Harus diakui, fondasi ekonomi bangsa ini belum terlalu kokoh untuk menahan gejolak ekonomi global. Memang, dampaknya tidaklah separah bangsa lain. Namun, tentu kita ingin rupiah lebih kuat dibandingkan dengan tahun lalu (2018). Pada 2019, gejolak ekonomi global masih akan menghantui bangsa ini. Semua pihak tentu harus bersiap menghadapi turbulensi ekonomi ini lagi. Tentu kita semua harus lebih siap meredam dampak negatifnya.
Di sisi lain, kita patutmemberikan apresiasi kepada pemerintah dengan selesainya beberapa pembangunan infrastruktur strategis. Namun, masih banyak pekerjaan yang harus dikejar pemerintah tentang infrastruktur di luar Pulau Jawa. Jalan tol, bandara, pelabuhan, dan bendungan memang pelan-pelan terealisasi sebagai fondasi ekonomi kita ke depan.
Pemerintah juga berhasil menekan angka inflasi yang tentu berdampak pada penguatan ekonomi bangsa ini. Pendapat negara yang sesuai target juga menjadi hal yang membanggakan. Persoalan utang tentu pemerintah harus bisa mengomunikasikan dengan baik kepada semua pihak.
Hal yang cukup menggembirakan tentu beberapa langkah pemerintah yang berhasil mengambil kepemilikan perusahaan-perusahaan energi yang selama ini dikuasai asing.Dan, ini baru langkah awal, karena tentu langkah itu harus berdampak kepada kemajuan bangsa ini.

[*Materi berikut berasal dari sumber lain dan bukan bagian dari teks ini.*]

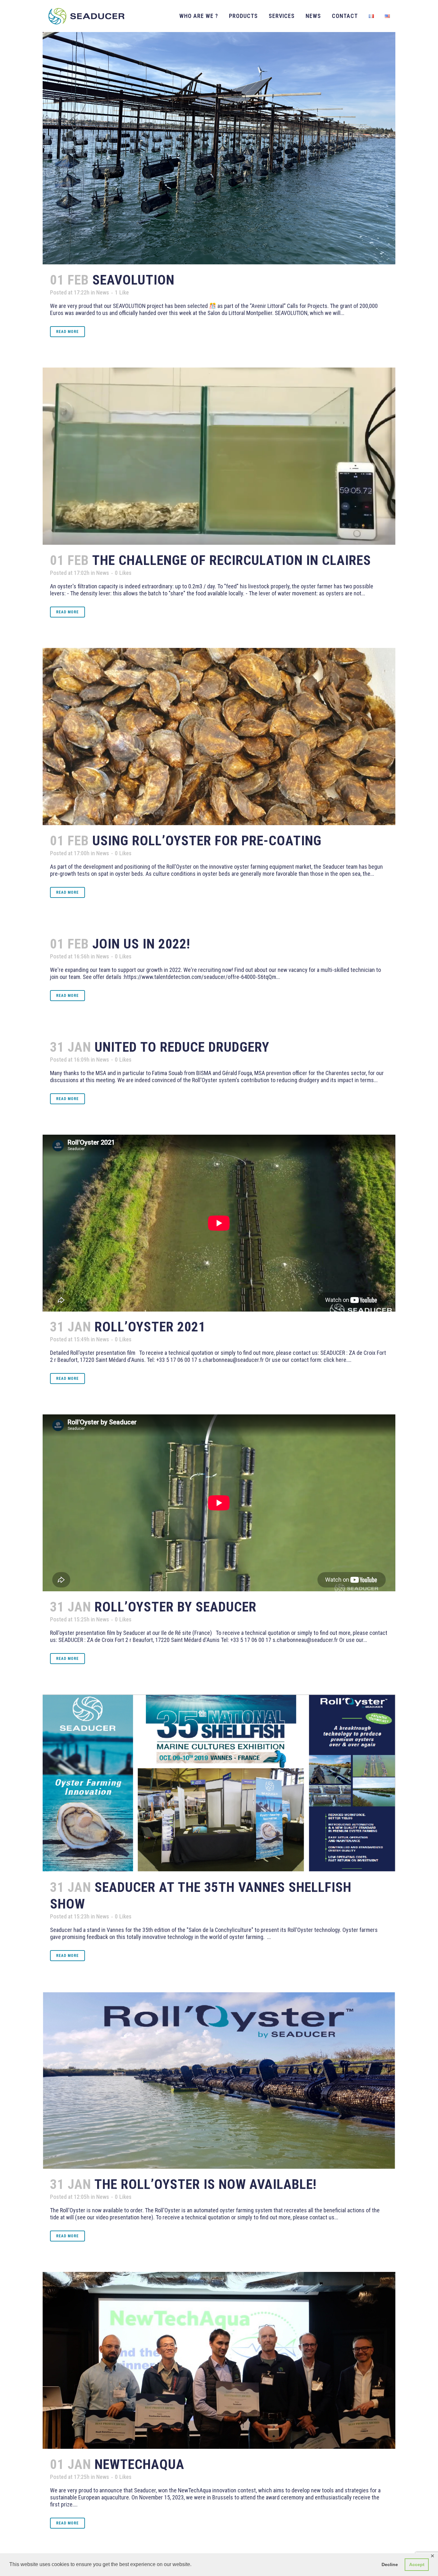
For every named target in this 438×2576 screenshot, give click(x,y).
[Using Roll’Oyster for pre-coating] (219, 736)
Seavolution (133, 280)
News (102, 292)
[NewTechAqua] (219, 2360)
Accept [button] (417, 2564)
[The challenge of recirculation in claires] (219, 456)
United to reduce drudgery (182, 1047)
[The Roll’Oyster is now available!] (219, 2080)
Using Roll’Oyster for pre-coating (207, 841)
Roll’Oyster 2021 (150, 1327)
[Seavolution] (219, 132)
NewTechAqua (139, 2464)
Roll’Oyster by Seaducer (176, 1607)
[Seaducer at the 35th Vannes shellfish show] (219, 1783)
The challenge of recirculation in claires (231, 560)
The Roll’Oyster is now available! (205, 2184)
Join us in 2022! (141, 944)
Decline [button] (390, 2564)
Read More (67, 331)
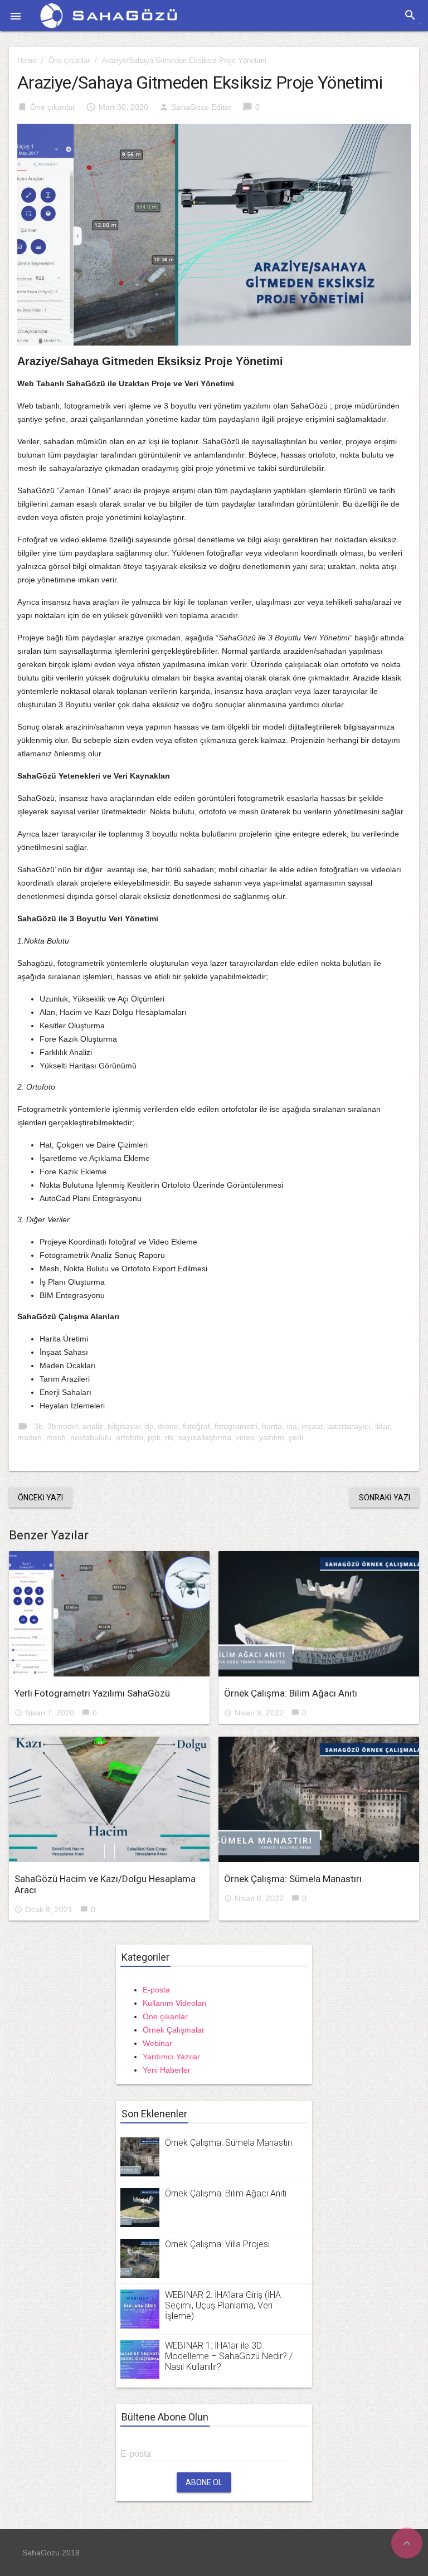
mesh (56, 1437)
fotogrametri (236, 1426)
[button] (15, 15)
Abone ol (204, 2482)
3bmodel (62, 1426)
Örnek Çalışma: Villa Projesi (217, 2244)
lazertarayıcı (349, 1426)
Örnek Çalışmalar (174, 2029)
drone (168, 1426)
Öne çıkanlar (69, 60)
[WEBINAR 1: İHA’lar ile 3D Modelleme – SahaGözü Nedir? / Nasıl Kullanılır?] (139, 2358)
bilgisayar (124, 1426)
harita (272, 1426)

Hal yang menjadi sorotan di 2018 adalah bencana alam. Gempa di Lombok Nusa Tenggara Barat (NTB), gempa disusul tsunami di Palu dan Donggala Sulawesi Tengah, dan di akhir tahun tsunami di Selat Sunda yang mengakibatkan beberapa wilayah Banten dan Lampung harus menelan penderitaan. Rendahnya mitigasi bencana memang menjadi pekerjaan rumah pemerintah.
Sebagai negara yang rawan bencana, betapa mitigasi bencana bangsa ini sangat rendah. Bukan hanya penganggaran bencana yang rendah (0,2 dari APBN), tata ruang di daerah terdampak bencana yang kurang baik,alat pendeteksi bencana yang tidak terawat hingga tak berfungsi serta rendahnya pengetahuan masyarakat tentang bahaya bencana. Ini menjadi pekerjaan rumah bagi pemerintah di 2019. Karena sebagai negara rawan bencana, setiap tahun bangsa ini harus terus waspada.
Hal lain yang cukup krusial adalah persoalan sosial. Polarisasi masyarakat masih saja terjadi akibat dampak politik. Ujungnya adalah muncul persoalan SARA. Perseteruan antarkelompok masyarakat pendukung memang menjadi persoalan sosial. Parahnya, kondisi ini seolah justru dimanfaatkan elite bangsa untuk meraih kepentingan pribadi atau kelompok.
Para bapak bangsa harus mempunyai solusi untuk mengakhiri ini. Jika semua berpikir untuk kepentingan bangsa, bersikap toleransi, tepa selira dan tulus, polarisasi di masyarakat akan bisa diakhiri sehingga di 2019 bangsa ini harus bangkit dan optimistis.